Impossible de se représenter ça. L’adrénaline se fit moins intense. La rage diminua. Lui donnait-elle un vrai indice ? Il relâcha sa pression sur le cordon des lunettes et elle put se rassoir sur son siège, toujours menacée par l’arme, les mains en évidence.

« Dessine-moi ça. Le moindre mouvement suspect et je te plante. Alors sois sage, Brenda. »

Il pria pour que personne ne rentre dans le motel à ce moment-là, ou tous ses espoirs seraient foutus. Pourtant, l’aspect miteux du Doxie motel attirait peu de monde. La soirée n’était pas entamée, les clients arriveraient plus tard.

Elle acquiesça et arracha une page de bloc note avant de gribouiller dessus.

« La femme, elle avait ce tatouage aussi ? »

Nouveau hochement de tête. La bouche du gangster se fit soudain sèche. Il s’efforça de rester concentré. Les meurtriers avaient arraché la peau sur le dos des mains de Rebecca. Sûrement ces tatouages, qu’ils portaient tous, pour que la police ne les retrouve pas.

Brenda lui tendit la note, qu’il saisit d’une main tremblante. Il aurait aimé qu’elle ne remarque pas sa faiblesse, mais ses forces l’abandonnaient peu à peu. Ses nerfs en boule, la fatigue, la chaleur. Et la peur. Il n’arrivait plus à conserver son masque d’impassibilité.

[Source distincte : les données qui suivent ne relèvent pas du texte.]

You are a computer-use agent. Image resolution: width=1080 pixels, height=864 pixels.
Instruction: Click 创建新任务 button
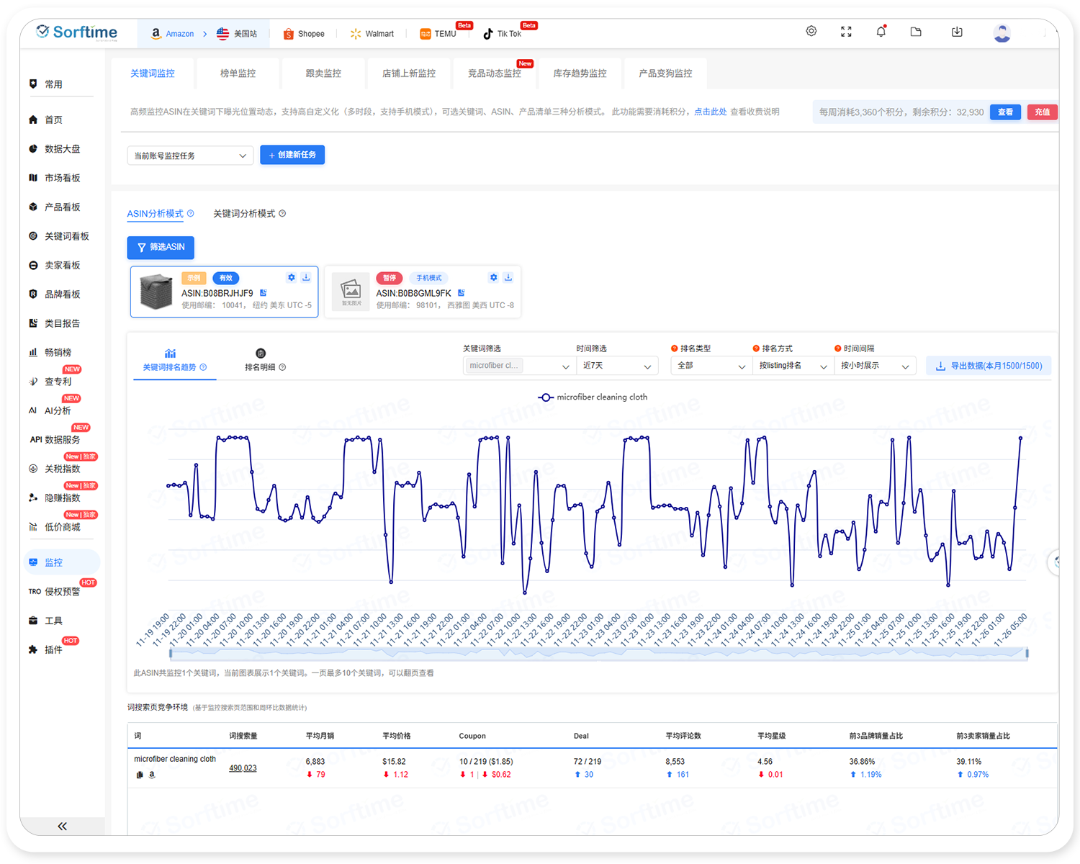click(x=292, y=155)
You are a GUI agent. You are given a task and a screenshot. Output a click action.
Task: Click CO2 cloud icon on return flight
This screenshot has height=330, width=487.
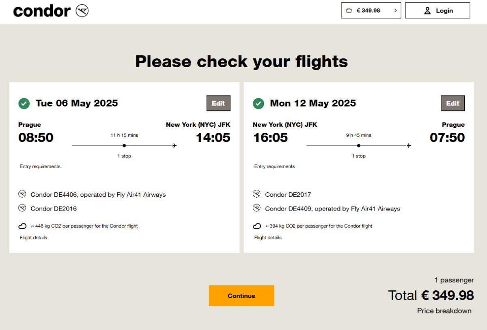click(x=256, y=226)
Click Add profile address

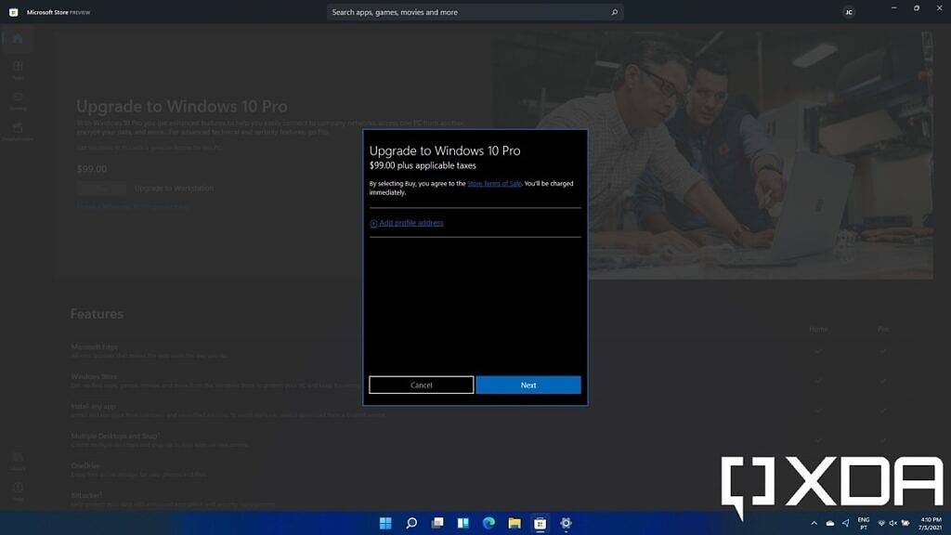click(411, 223)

Il crut que ce morceau de papier représenterait une avancée incroyable. La femme avait dessiné, avec maladresse, un cercle d’où partaient des lignes verticales, comme un soleil dessiné par un enfant. Elle le menait en bateau. Il exerça une pression sur le couteau. Des gouttelettes rouges perlèrent sur la peau blanche de la réceptionniste. Elle déglutit avec difficulté, les bajoues tremblantes.

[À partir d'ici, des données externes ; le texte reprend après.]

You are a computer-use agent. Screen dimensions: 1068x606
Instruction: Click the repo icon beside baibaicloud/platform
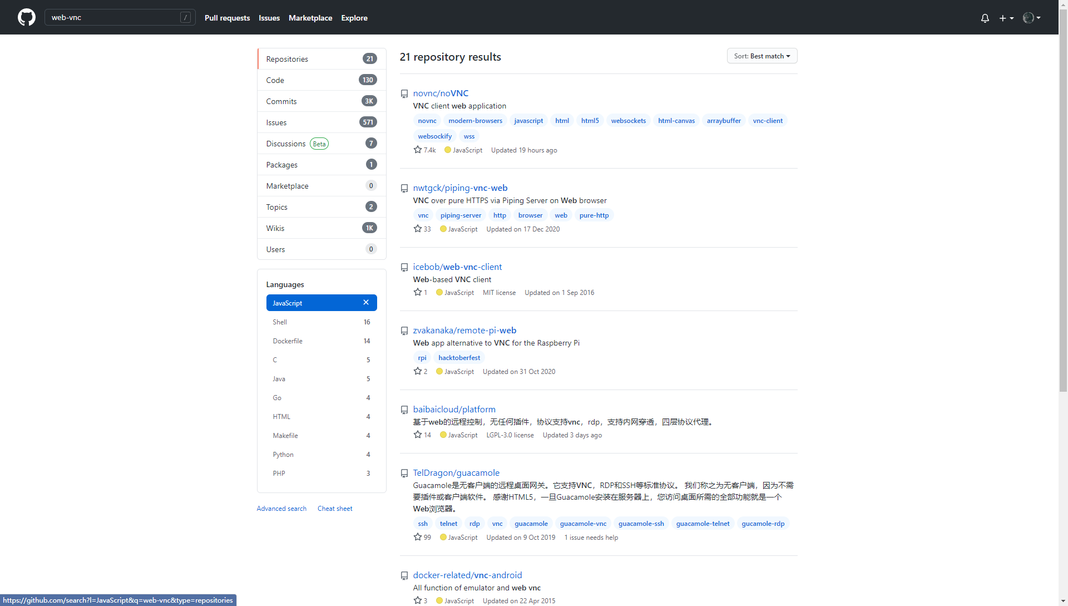(404, 410)
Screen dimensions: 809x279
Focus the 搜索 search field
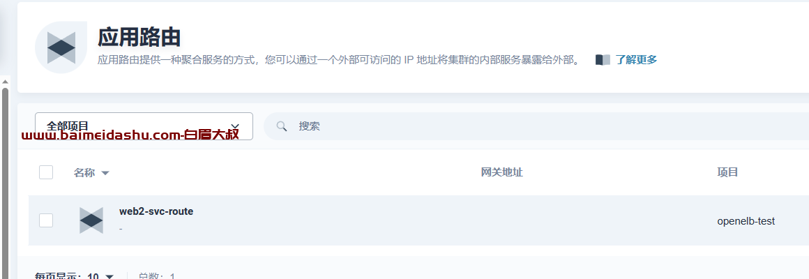coord(536,126)
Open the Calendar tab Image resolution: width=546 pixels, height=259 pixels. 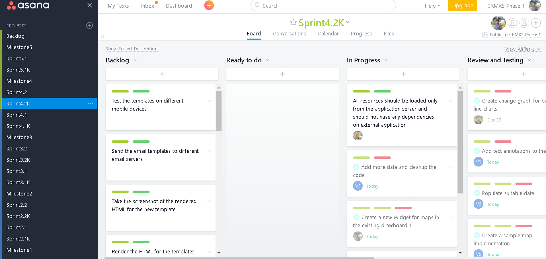click(x=328, y=34)
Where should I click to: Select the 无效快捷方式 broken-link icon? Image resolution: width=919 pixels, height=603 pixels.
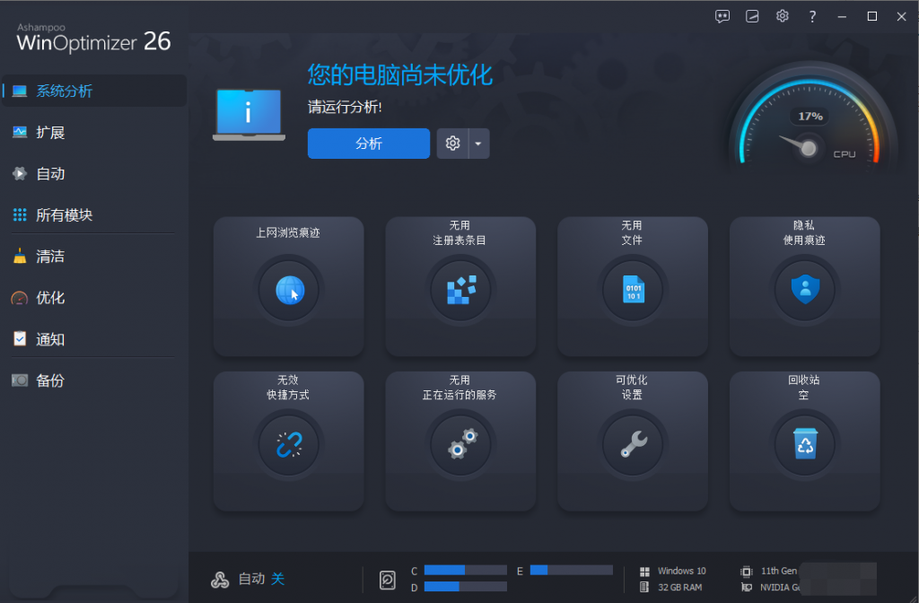(288, 443)
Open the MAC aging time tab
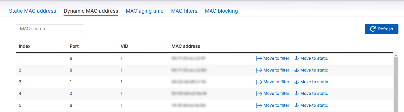The height and width of the screenshot is (112, 404). [x=145, y=11]
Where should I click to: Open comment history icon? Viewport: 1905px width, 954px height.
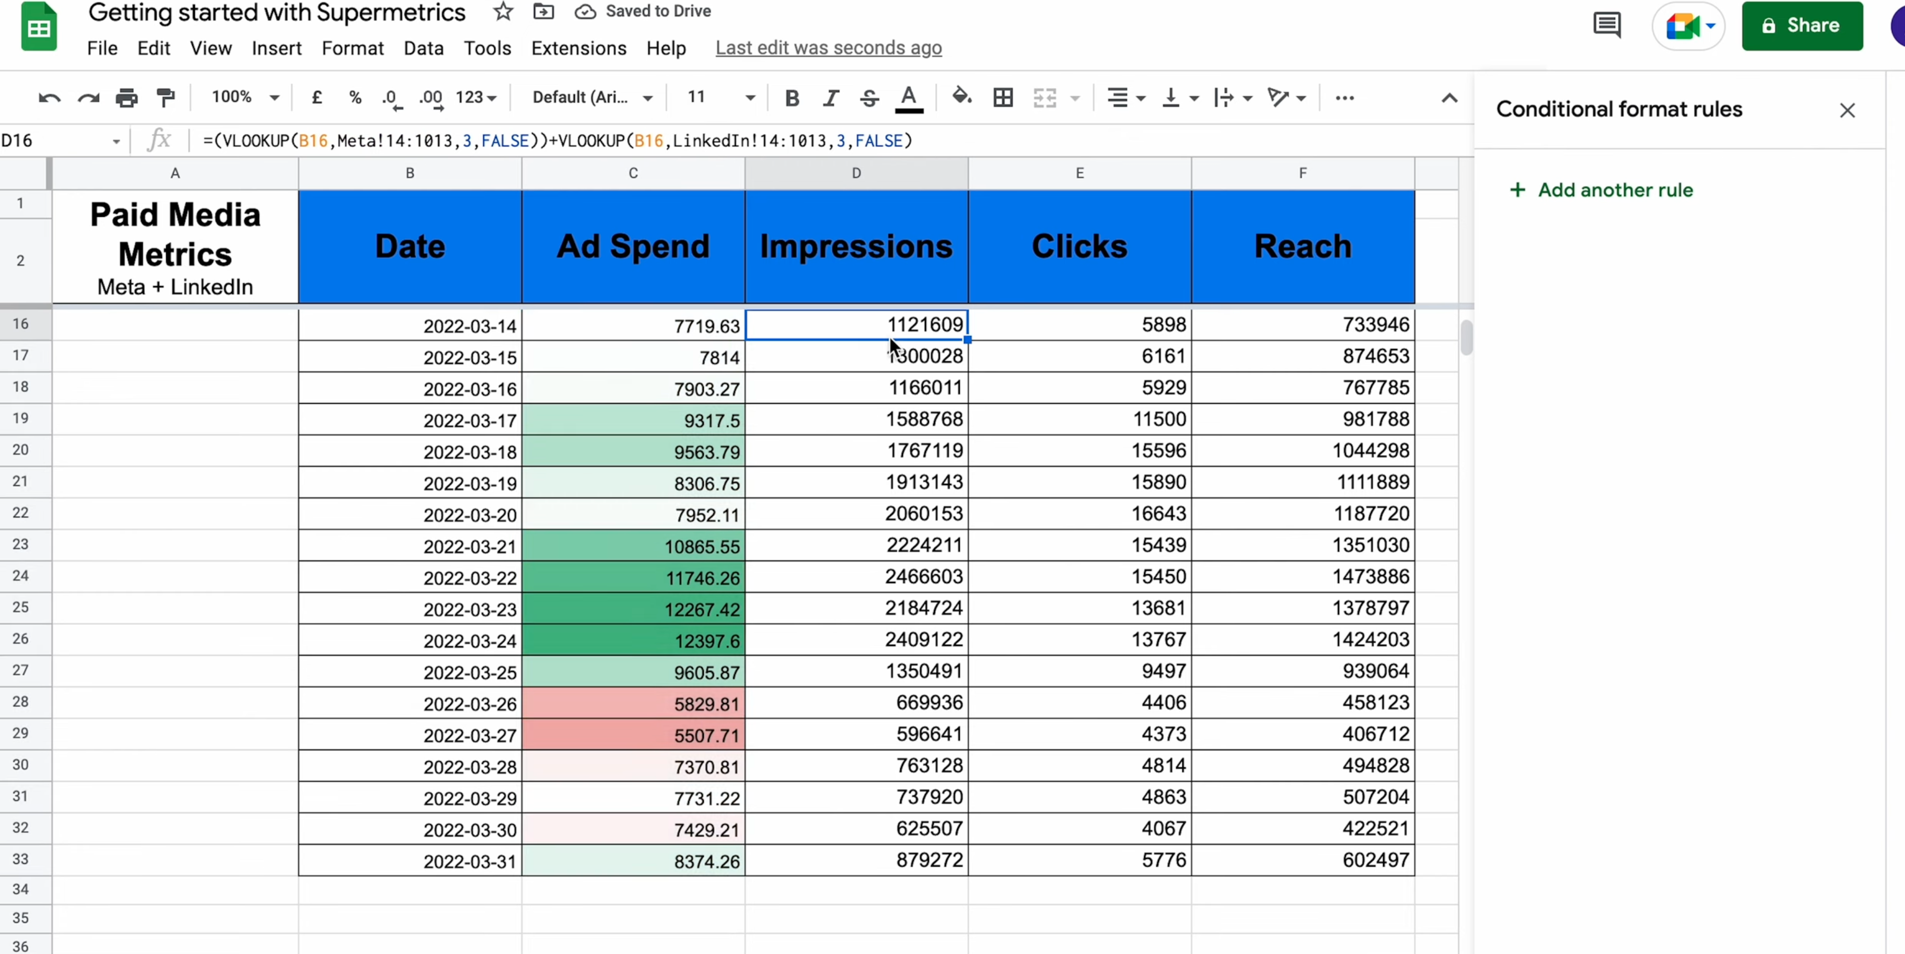pos(1606,25)
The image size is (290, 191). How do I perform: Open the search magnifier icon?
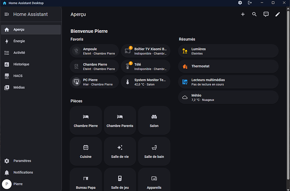point(254,14)
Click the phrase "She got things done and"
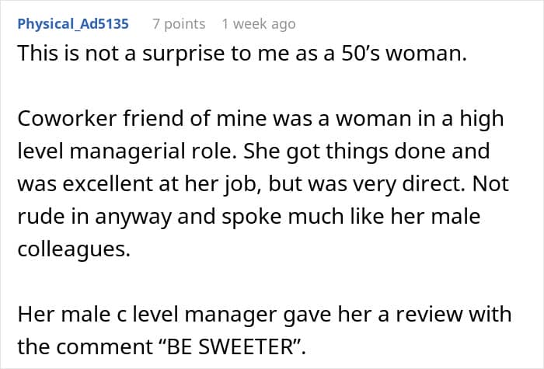The width and height of the screenshot is (544, 369). click(366, 151)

« Tu te fous de ma gueule ? C’est censé ressembler à quelque chose ?

- C’est… Je suis désolée… Ça ressemblait à… à une auréole. Comme à l’église. »

Ces types avaient donc une auréole de saint tatouée sur chaque main ? Ces explications lui donnaient mal à la tête. Ce lien avec la religion, une nouvelle fois. La phrase glauque, inscrite sur le buste de sa sœur, maintenant ce dessin.

Il hésita à récupérer son argent, toujours aligné sur le comptoir, avant de décider que Brenda s’était déjà trop rempli les poches avec cette histoire. Il récupéra donc le post-it et les billets, avant de quitter les lieux.